The learning experience matters for a Gen Z student. Why would they be inclined to sit through a long lecture, when they can watch to the same content through multiple engaging podcasts, or videos? How can we engage this learner without compromising the educational process?
- Find a way to do it digitally. As our technology rapidly evolves, it becomes a part of daily life for this generation, as does the expectation of using it in daily activities – including learning. Consider how well you make use of technology in teaching strategies and how it could be better incorporated into the learning process.
- Allow them to use technology and take advantage of their drive for self-learning. Instead of taking away devices in the classroom, incorporate them into activities that promote searching for credible information.
- Be faster with feedback. This generation values a faster pace of classroom, practice and career advancement that provides frequent feedback for meeting certain benchmarks. Think about how you can offer more frequent benchmarks during the learning process to help them see and measure personal improvement. Feedback plays a key role in motivating personal growth.
- Be more fluid and flexible. The more flexible you can come across to them, in adapting to their personal preferences for learning, the faster you’ll engage them. You will appear more authentic and organic in your relationship with them and your dedication to their success.

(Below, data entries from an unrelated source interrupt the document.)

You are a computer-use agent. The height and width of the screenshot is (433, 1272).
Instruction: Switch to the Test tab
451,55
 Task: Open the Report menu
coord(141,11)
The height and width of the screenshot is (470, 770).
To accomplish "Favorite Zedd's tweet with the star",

- Offer more frequent rewards. While we must equip our students to sustain their interest – even when the rewards are not initially visible – we can prepare them for this lifestyle through offering frequent rewards or benefits to incentivise them to stay and keep working. Affirmation for reaching a goal, or a reward / praise for hitting a deadline can impact greatly on their perception of their progress.
- Break up classes and learning into smaller segments. We have learned that splitting up long sessions into smaller more frequent segments often results in more engaged learners. Think about how you can divide your time with students into smaller bites and segments of content to enable them to stay engaged more hours in the long run.

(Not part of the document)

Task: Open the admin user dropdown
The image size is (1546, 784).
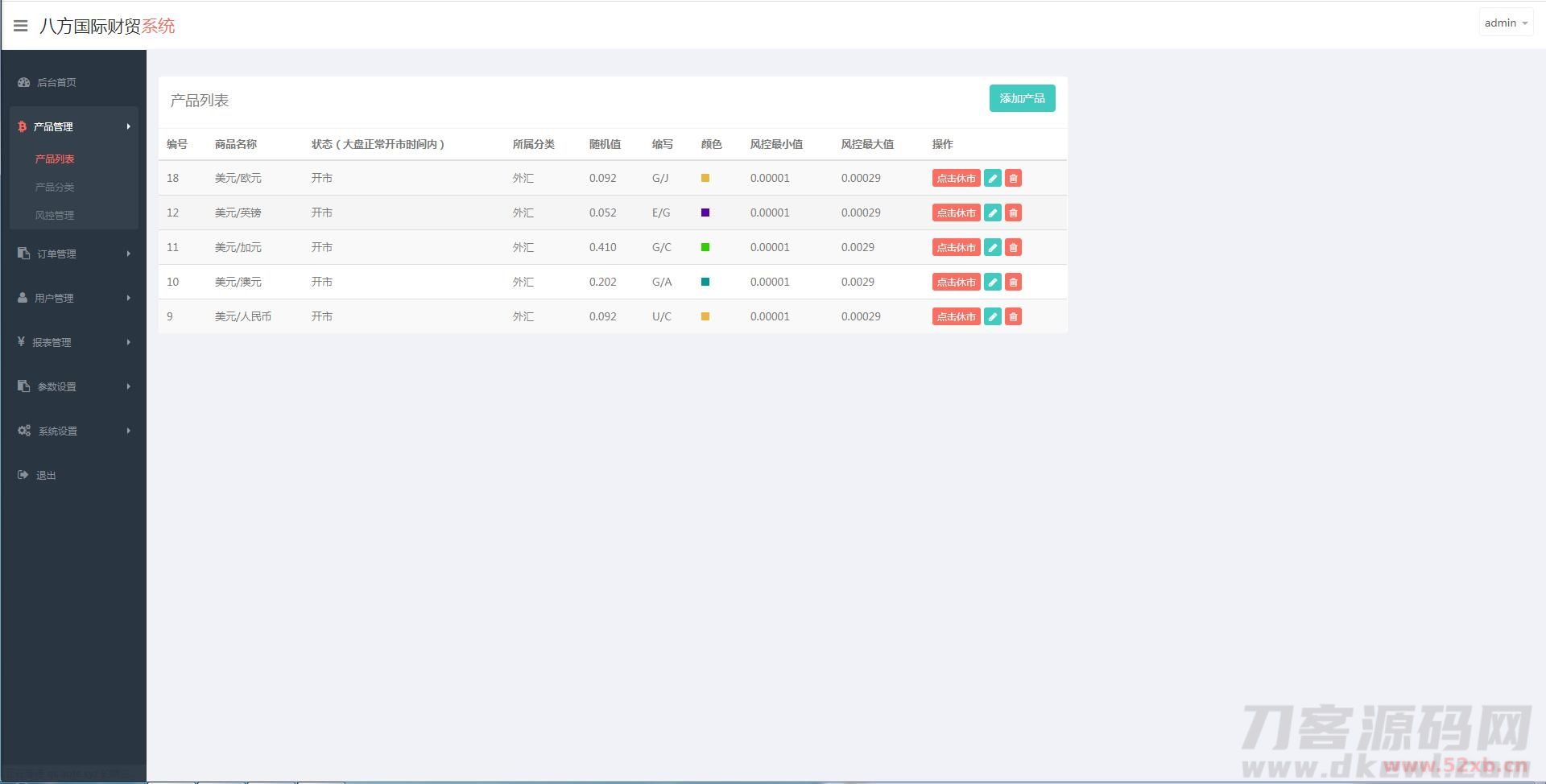Action: [1505, 23]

- Be concise and capture their attention with visuals. Gen Z prefers microlearning; with so much information trying to get past their filter, standing out from the noise is key to engagement.

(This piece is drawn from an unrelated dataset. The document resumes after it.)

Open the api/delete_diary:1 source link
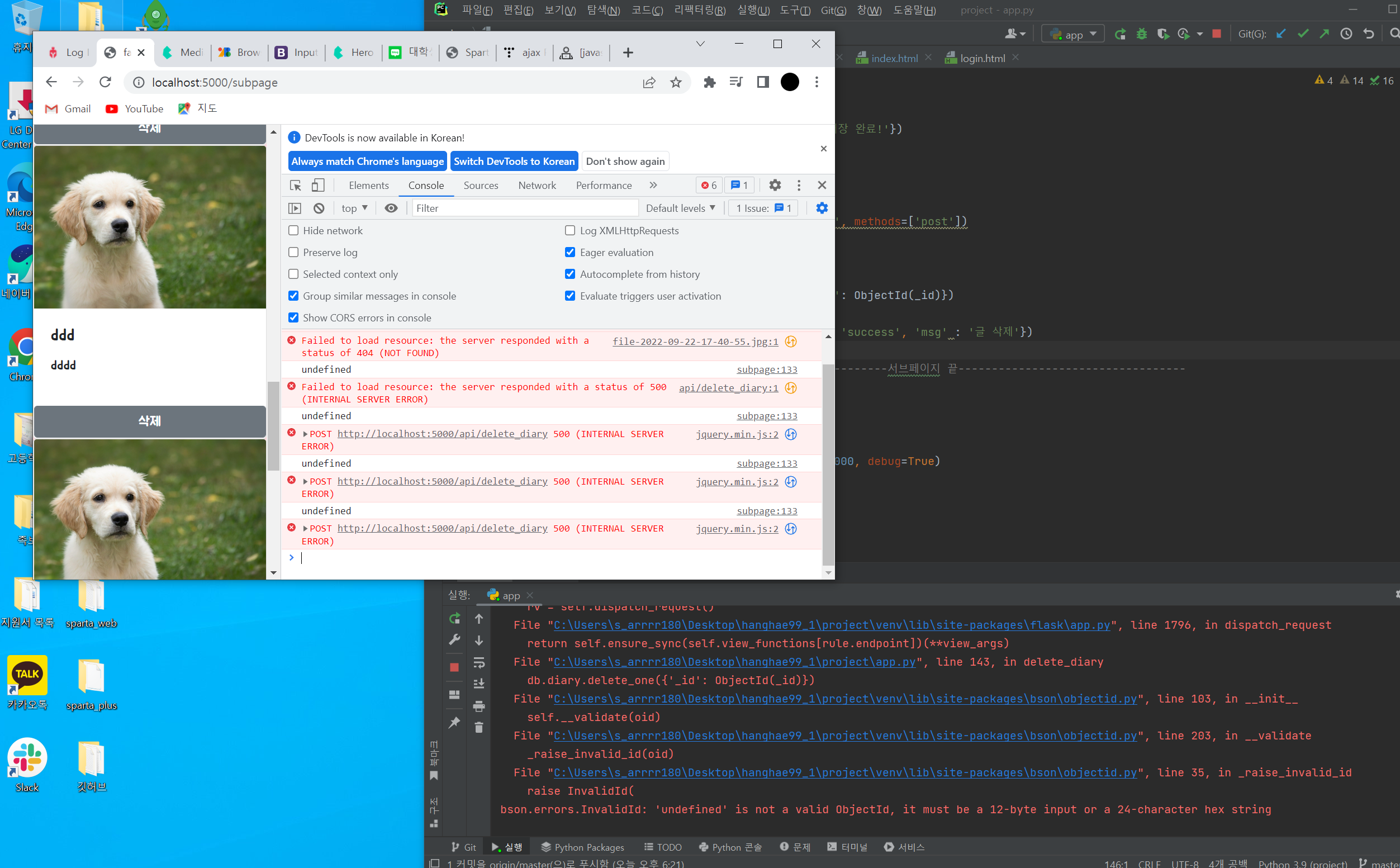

- Build a social community beyond the walls of the classroom. Gen Z learners are tethered to their social networks. Make facilitators and lecturers available through social apps for questions. For some learners, this may be the only medium through which they feel comfortable asking questions.
- Show them the content they are learning has relevance on a global scale. Gen Z learners are aware of our global connectedness. Gear learning to reflect a greater purpose and global relevance.
- Empower learners to create. In a survey conducted by Barkley, Inc. and Futurecast, Generation Z said: “We want to work for our success, not to be discovered.” They are curating and creating as artists who want to express themselves. The more we can empower them to mix and match ideas and then create an idea that represents their own self-expression, the more engagement we will experience.
These strategies can all be embodied through adopting blended learning as an approach to learning with Gen Z, in traditional education spaces and in workplaces.
Blended learning can make use of multiple types of content and can take place on multiple platforms. Aside from e-learning and learner management systems specifically designed for blended and online learning, content can be delivered through webinars, conference calls, live streams, social media and even through gaming, making it accessible, exciting and interactive.
The beauty of making use of blended learning models in the hospitality and culinary environment is the student’s ability to self-pace their learning, while making it more accessible to learners in workplaces.
When watching a practical demonstration in the kitchen for example, the learners can rely only on what they observed during the session. In a pre-recorded blended learning model, the learners can access the content and watch the demonstration as many times as they would like. This can result in the student having more control over their learning pace, the skills and knowledge they acquire and the opportunity to engage with the content in a manner that works best for them as individuals.
The main objective of pedagogy is to inspire, nurture and encourage young minds to question and absorb information, and to develop skills and intellect that provide the best stepping-stones into their futures. As each generation enters our educational channels, we must adapt to ensure we achieve our objective.